(SUPPLIED MATERIAL begins)

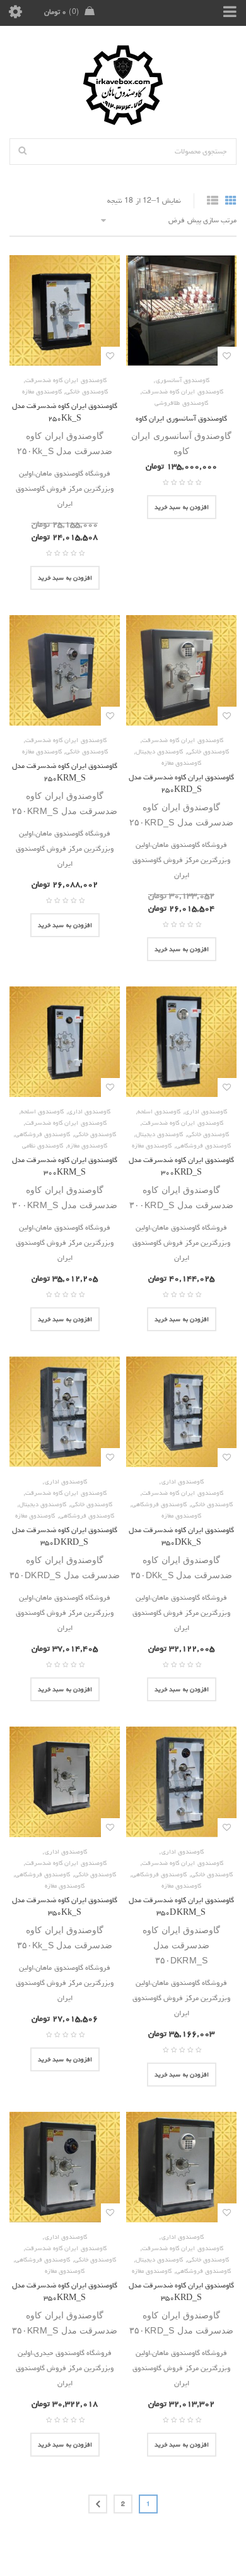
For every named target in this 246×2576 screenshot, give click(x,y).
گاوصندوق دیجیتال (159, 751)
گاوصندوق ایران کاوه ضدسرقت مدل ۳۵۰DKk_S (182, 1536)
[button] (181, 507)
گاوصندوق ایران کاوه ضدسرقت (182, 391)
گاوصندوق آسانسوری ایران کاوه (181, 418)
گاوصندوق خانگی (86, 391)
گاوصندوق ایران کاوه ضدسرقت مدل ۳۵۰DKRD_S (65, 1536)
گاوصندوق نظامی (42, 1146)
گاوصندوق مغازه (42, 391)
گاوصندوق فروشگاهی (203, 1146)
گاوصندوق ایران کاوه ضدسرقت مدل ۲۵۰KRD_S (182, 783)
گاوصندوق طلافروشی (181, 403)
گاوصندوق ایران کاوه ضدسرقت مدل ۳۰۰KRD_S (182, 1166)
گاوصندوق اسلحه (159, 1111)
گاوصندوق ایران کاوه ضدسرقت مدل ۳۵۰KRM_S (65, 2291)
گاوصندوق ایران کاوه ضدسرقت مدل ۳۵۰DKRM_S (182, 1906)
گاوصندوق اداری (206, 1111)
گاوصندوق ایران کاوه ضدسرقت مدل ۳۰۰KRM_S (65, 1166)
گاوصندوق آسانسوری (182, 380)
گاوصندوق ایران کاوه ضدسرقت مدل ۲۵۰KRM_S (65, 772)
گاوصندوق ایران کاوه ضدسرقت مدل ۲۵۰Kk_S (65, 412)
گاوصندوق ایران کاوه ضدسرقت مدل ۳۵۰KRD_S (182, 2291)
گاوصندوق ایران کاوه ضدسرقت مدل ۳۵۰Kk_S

(SUPPLIED MATERIAL ends)
(SUPPLIED MATERIAL begins)

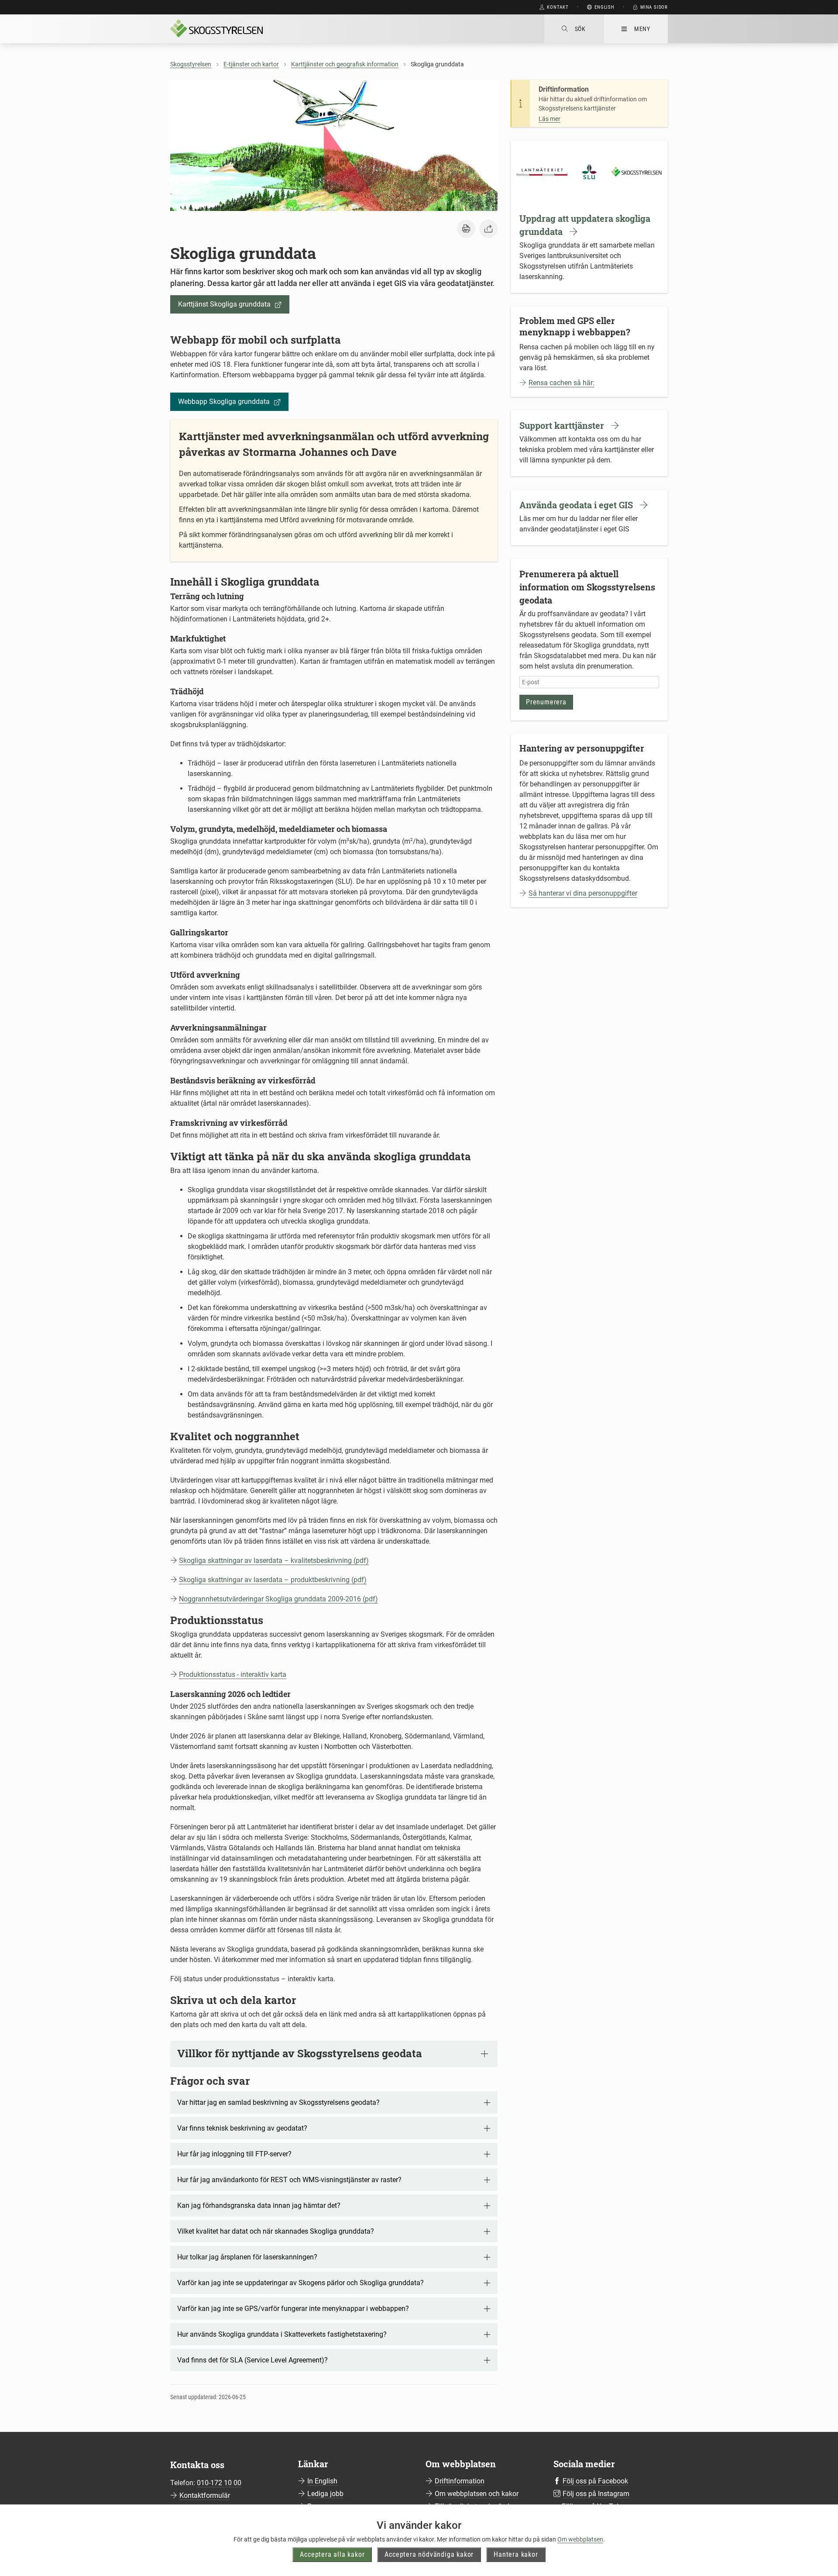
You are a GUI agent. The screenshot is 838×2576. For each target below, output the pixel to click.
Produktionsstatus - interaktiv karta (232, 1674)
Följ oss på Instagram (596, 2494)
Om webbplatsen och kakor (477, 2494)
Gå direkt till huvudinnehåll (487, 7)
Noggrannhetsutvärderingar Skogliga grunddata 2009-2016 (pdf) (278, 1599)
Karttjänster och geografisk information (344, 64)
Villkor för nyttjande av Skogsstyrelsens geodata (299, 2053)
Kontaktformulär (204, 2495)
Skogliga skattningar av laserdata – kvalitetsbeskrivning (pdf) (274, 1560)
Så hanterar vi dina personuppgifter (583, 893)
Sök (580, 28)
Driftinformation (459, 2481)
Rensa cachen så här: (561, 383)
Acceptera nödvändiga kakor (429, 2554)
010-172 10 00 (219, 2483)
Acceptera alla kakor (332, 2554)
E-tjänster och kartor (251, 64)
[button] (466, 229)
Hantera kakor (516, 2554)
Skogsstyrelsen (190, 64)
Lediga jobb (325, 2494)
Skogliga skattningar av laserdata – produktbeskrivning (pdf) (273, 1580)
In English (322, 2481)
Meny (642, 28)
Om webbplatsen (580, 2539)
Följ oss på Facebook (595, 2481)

(SUPPLIED MATERIAL ends)

TASK DETAILS: Reproduce only the lines above, starting at the line with "گاوصندوق آسانسوری ایران کاوه (181, 418)" and ending at the line with "گاوصندوق ایران کاوه ضدسرقت مدل ۳۵۰Kk_S", exactly as written.

ANSWER FOR THE TASK:
گاوصندوق آسانسوری ایران کاوه (181, 418)
گاوصندوق خانگی (86, 391)
گاوصندوق ایران کاوه ضدسرقت مدل ۳۵۰DKRD_S (65, 1536)
گاوصندوق نظامی (42, 1146)
گاوصندوق مغازه (42, 391)
گاوصندوق فروشگاهی (203, 1146)
گاوصندوق ایران کاوه ضدسرقت مدل ۲۵۰KRD_S (182, 783)
گاوصندوق طلافروشی (181, 403)
گاوصندوق ایران کاوه ضدسرقت مدل ۳۰۰KRD_S (182, 1166)
گاوصندوق اسلحه (159, 1111)
گاوصندوق ایران کاوه ضدسرقت مدل ۳۵۰KRM_S (65, 2291)
گاوصندوق ایران کاوه ضدسرقت مدل ۳۵۰DKRM_S (182, 1906)
گاوصندوق اداری (206, 1111)
گاوصندوق ایران کاوه ضدسرقت مدل ۳۰۰KRM_S (65, 1166)
گاوصندوق آسانسوری (182, 380)
گاوصندوق ایران کاوه ضدسرقت مدل ۲۵۰KRM_S (65, 772)
گاوصندوق ایران کاوه ضدسرقت مدل ۲۵۰Kk_S (65, 412)
گاوصندوق ایران کاوه ضدسرقت مدل ۳۵۰KRD_S (182, 2291)
گاوصندوق ایران کاوه ضدسرقت مدل ۳۵۰Kk_S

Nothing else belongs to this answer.